* [Texte de la page]:
= = =

Green Data Net veut baisser la facture EDF des datacenters de 80%
Financé par l'UE à hauteur de 2,9 M€, le projet de Green IT, Green Data Net veut permettre aux centres de données d’utiliser 80% d’énergie renouvelable pour leur fonctionnement.
Permettre à des centres de données d’utiliser 80% d’énergie renouvelable, tel est l’enjeu des 2,9 millions d’euros que la Commission européenne vient d’injecter dans le projet Green Data Net. Pour prendre la mesure du défi industriel ici lancé, il faut savoir que des panneaux photovoltaïques installés sur le toit d’un centre de données en région parisienne ne fourniraient aujourd’hui que 1 à 1,5% de l’énergie qu’il consomme.

= = =

* [Lignes de données]:
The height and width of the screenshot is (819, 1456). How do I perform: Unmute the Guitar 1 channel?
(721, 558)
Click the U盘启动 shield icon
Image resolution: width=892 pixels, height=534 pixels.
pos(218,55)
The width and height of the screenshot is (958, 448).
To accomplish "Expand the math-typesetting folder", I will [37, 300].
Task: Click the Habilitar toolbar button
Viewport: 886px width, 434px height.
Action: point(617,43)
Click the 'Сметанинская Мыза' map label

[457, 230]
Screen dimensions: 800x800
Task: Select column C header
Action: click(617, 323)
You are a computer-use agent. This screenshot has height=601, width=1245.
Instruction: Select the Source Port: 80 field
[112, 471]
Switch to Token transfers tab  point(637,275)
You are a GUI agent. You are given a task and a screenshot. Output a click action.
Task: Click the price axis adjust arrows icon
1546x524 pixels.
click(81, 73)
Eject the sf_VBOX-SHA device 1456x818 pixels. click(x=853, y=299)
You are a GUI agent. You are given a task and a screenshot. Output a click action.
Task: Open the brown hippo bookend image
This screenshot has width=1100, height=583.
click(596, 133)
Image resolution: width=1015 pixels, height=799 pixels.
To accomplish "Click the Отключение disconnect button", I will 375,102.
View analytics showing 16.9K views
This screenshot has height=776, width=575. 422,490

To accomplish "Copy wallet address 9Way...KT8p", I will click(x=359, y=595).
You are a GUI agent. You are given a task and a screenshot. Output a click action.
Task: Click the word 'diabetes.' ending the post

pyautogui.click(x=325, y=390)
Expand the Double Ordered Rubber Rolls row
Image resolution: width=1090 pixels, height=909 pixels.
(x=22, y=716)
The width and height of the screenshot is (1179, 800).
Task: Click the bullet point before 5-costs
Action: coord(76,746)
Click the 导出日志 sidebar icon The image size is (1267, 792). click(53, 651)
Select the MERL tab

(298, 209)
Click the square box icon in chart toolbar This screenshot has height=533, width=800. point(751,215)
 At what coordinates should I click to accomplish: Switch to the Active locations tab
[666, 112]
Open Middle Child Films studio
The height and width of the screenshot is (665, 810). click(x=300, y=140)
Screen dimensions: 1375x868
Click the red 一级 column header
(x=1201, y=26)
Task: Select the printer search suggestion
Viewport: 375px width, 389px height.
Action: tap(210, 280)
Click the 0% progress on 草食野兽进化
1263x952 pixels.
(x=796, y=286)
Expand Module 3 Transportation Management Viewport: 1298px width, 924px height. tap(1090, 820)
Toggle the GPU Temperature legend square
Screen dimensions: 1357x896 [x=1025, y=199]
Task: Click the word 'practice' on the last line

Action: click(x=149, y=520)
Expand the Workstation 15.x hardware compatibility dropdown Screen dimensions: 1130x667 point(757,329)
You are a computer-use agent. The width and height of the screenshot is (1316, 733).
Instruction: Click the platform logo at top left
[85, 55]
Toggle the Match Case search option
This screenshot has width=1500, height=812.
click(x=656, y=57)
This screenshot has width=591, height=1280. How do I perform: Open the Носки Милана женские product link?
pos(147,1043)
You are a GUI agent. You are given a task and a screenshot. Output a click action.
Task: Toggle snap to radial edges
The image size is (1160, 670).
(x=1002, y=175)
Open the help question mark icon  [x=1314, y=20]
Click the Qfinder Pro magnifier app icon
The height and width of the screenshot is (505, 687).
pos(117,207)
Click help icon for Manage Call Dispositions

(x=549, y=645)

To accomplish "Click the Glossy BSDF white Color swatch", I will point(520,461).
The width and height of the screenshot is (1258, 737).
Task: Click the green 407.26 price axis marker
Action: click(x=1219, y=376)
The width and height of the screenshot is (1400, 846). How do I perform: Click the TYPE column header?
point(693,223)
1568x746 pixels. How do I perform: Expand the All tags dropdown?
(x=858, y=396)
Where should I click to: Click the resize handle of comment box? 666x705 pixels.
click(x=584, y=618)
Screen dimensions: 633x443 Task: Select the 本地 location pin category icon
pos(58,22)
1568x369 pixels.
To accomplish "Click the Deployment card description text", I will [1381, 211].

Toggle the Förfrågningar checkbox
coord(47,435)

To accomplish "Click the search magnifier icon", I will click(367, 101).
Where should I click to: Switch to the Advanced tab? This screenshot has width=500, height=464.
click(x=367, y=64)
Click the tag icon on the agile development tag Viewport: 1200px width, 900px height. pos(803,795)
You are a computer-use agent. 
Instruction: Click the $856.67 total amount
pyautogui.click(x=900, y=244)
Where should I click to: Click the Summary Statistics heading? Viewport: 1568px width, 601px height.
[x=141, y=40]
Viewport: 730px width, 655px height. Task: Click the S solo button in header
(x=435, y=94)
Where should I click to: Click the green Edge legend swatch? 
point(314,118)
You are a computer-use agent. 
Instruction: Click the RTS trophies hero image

= = =

* [Travail demandé]:
D'après le texte de la page ci-dessus, répondez aux questions suivantes :
(a) Quel montant la Commission européenne a-t-elle injecté dans le projet Green Data Net ?
(b) Quelle part d'énergie renouvelable le projet veut-il permettre aux centres de données d'utiliser ?
(c) Quelle part de l'énergie consommée par un centre de données en région parisienne des panneaux photovoltaïques installés sur son toit fourniraient-ils aujourd'hui ?

* [Réponse complète]:
(a) 2,9 millions d'euros.
(b) 80 %.
(c) De 1 à 1,5 %.